Commonwealth Connector Needs Repairs, Study Says

Commonwealth Connector Needs Repairs, Study Says

NOT CONNECTING: The Commonwealth Connector, Massachusetts ' version of a health insurance exchange, has failed to attract many small business purchasers and individuals who are not eligible for subsidies. That's the assessment of a new report from a nonpartisan, privately funded research group in the state, the Pioneer Institute. Small businesses and individuals who do not qualify for subsidies make up only 1.5 percent of the Connector's membership. And less than 1 percent of small group insurance purchases in the state are made through the exchange, the report found. Although Massachusetts' groundbreaking health care overhaul became the model for the federal health law, the report's author said the Connector needs repairs before it can comply.
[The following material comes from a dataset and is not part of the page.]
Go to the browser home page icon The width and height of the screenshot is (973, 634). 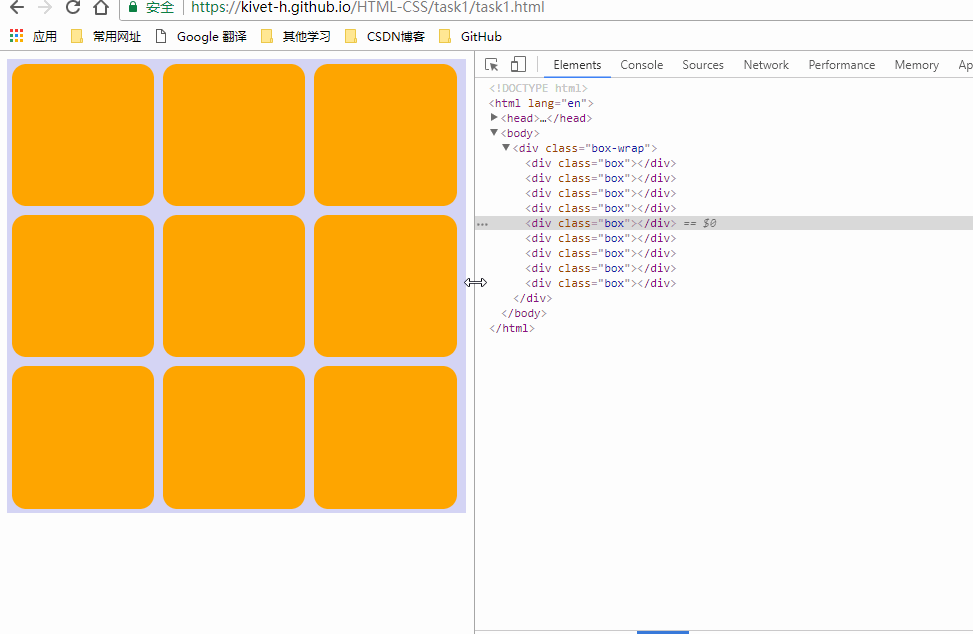pos(100,8)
TOO LENIENT: Obama administration officials expected kudos from their GOP critics for loosening rules governing insurance companies under the federal health care law. Instead, Republican leaders are using the waivers as evidence that the law is flawed, The New York Times reports.   For example, the paper quoted Senator Michael B. Enzi of Wyoming , asking, "If the law is so good, why are so many waivers needed?" Numerous companies and labor unions have gotten waivers allowing them to offer cut-rate insurance policies that do not comply with the law.  Maine recently got a waiver from a requirement that insurance companies spend at least 80 percent of premium dollars on medical care. Florida , Georgia , Kentucky , Nevada and New Hampshire have requested similar waivers, and at least a dozen other states are expected to so the same.

SINGLE-PAYER MOVES: On a vote of 89 to 47, The Vermont House gave preliminary approval to a bill designed to move the state toward a single-payer health care system. The legislation to create what is being called "Green Mountain Care" is a top priority for Democratic Governor Peter Shumlin, who says the current system is too expensive. Opponents argue the radical change, considered too liberal to serve as a national model when Congress debated health care, would mean dismantling the state's already top-notch health care system. The legislation is now headed for the state Senate.

FAST TRACK: Virginia Attorney General Ken Cuccinelli asked the U.S. Supreme court this week to skip the appeals process and quickly hear a case brought by Florida and 25 other states challenging the constitutionality of the Obama administration's health care law. In his petition, Cuccinelli argued that short-cutting the normal appeals process was justified, because of "the crippling uncertainty faced by the country until those issues are resolved."  On the same day — March 23, the one year anniversary of the federal law's enactment — Republican Governor Bob McDonnel slammed the federal law for its "unprecedented intrusion on America's strong free enterprise system" and "enormous unfunded mandates."